Extracted information —
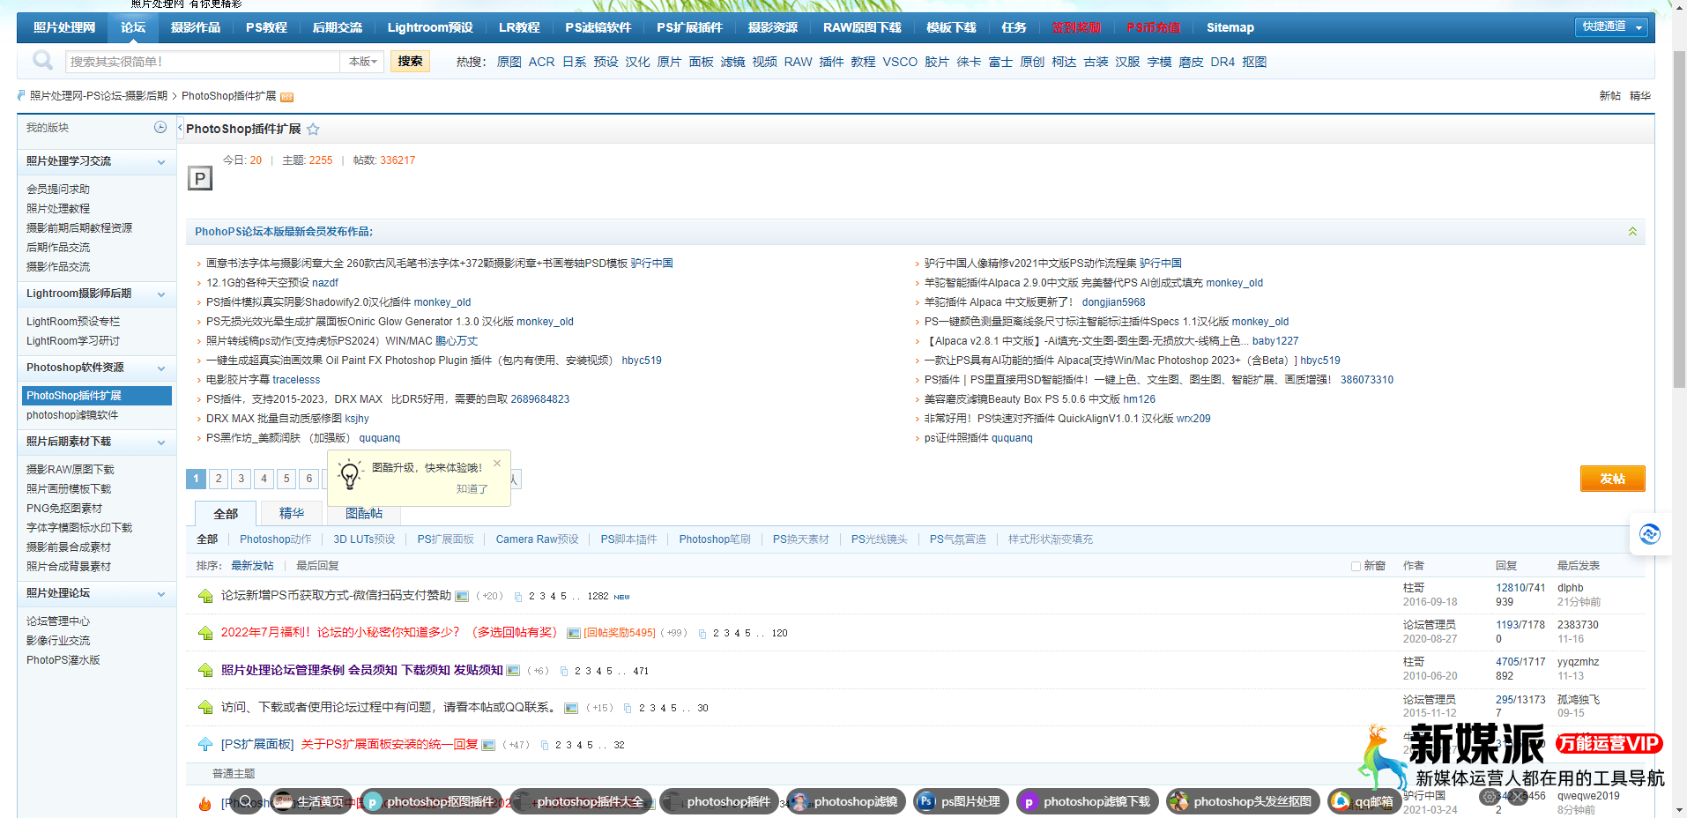This screenshot has height=818, width=1687.
Task: Enable the 新窗 checkbox
Action: pos(1356,566)
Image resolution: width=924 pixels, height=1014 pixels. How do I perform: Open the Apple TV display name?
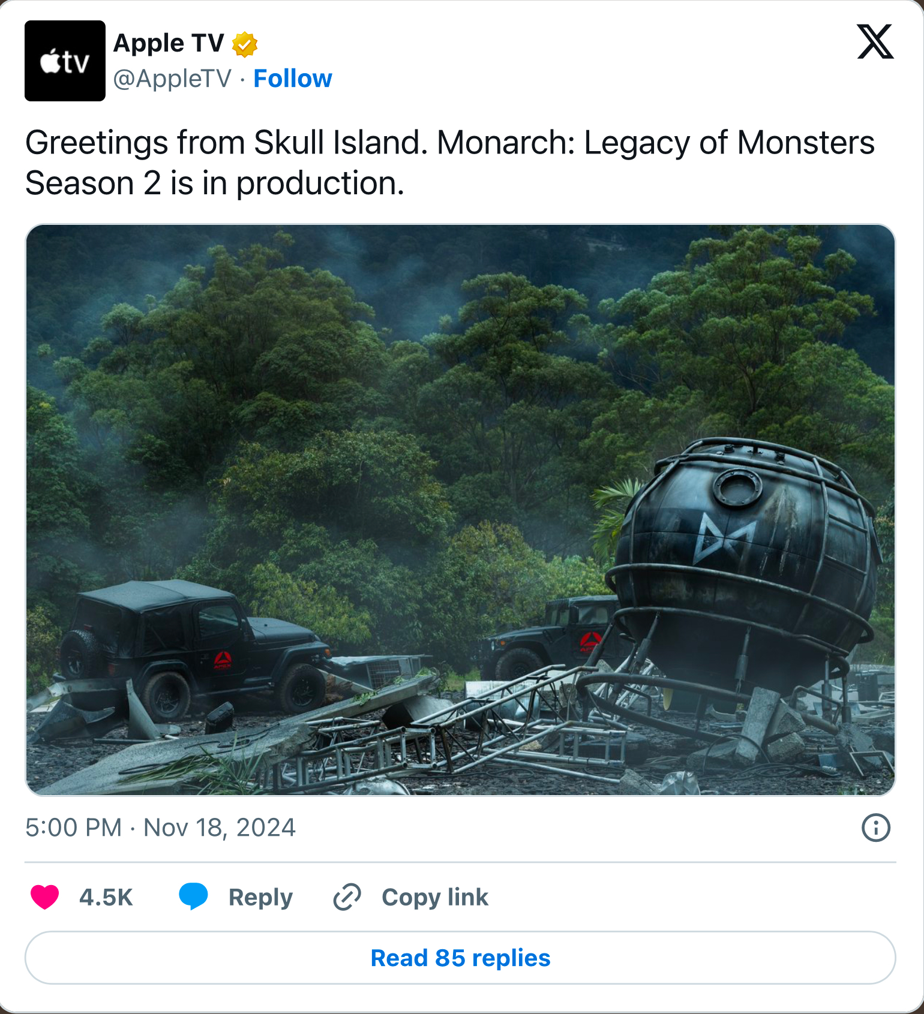(x=169, y=43)
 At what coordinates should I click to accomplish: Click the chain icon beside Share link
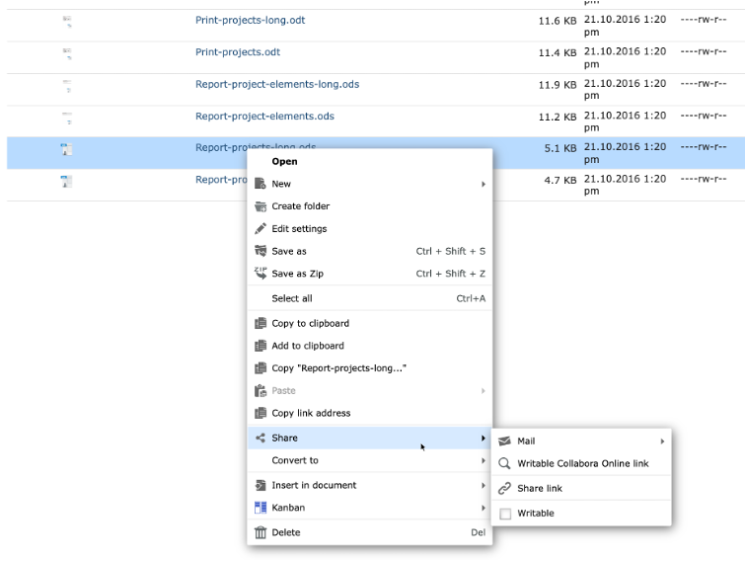(x=504, y=488)
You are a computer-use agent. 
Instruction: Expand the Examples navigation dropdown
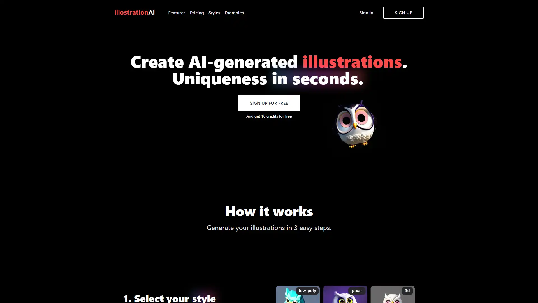(x=234, y=13)
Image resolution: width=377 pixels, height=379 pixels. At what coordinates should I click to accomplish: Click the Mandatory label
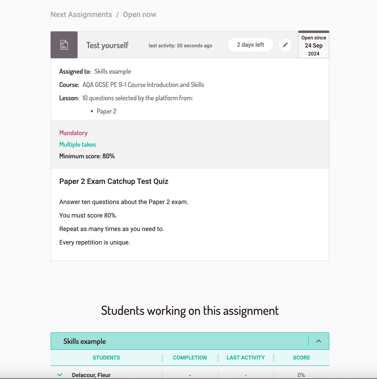click(x=73, y=133)
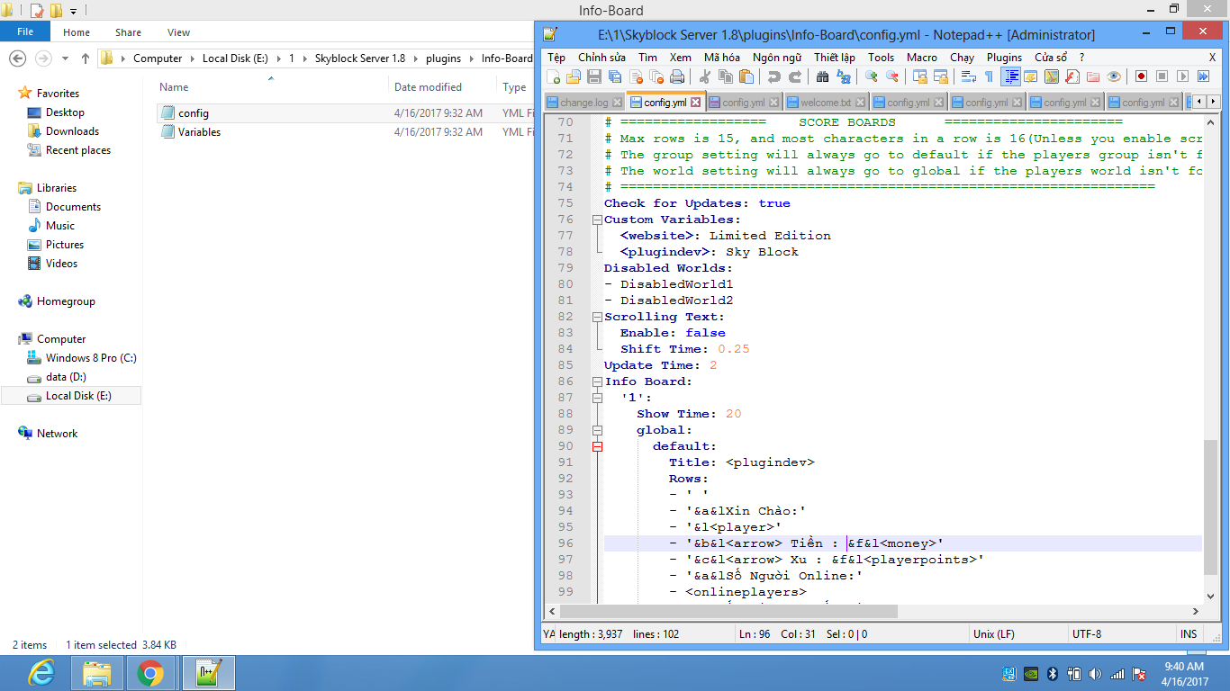Toggle the word wrap toolbar button
The width and height of the screenshot is (1230, 691).
click(x=969, y=77)

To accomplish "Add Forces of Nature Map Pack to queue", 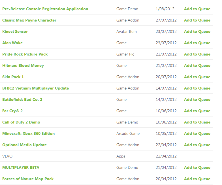I will click(x=197, y=179).
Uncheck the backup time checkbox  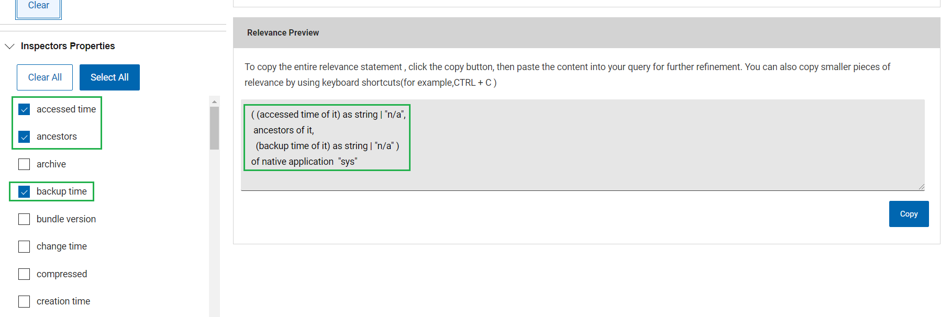tap(24, 191)
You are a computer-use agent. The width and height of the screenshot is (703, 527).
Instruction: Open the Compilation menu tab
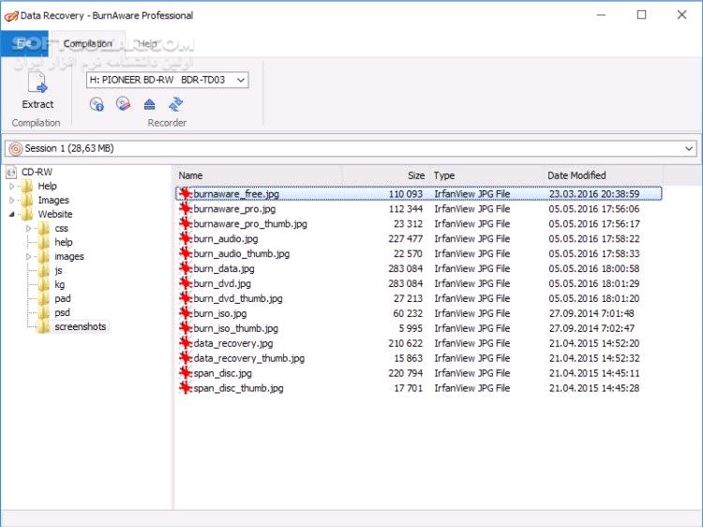[87, 43]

Work item — Task for the records above: copy every line in which the word "computer" occurs.

Reply to the task —
You are a computer-use agent. 
You are a computer-use agent. The width and height of the screenshot is (703, 527).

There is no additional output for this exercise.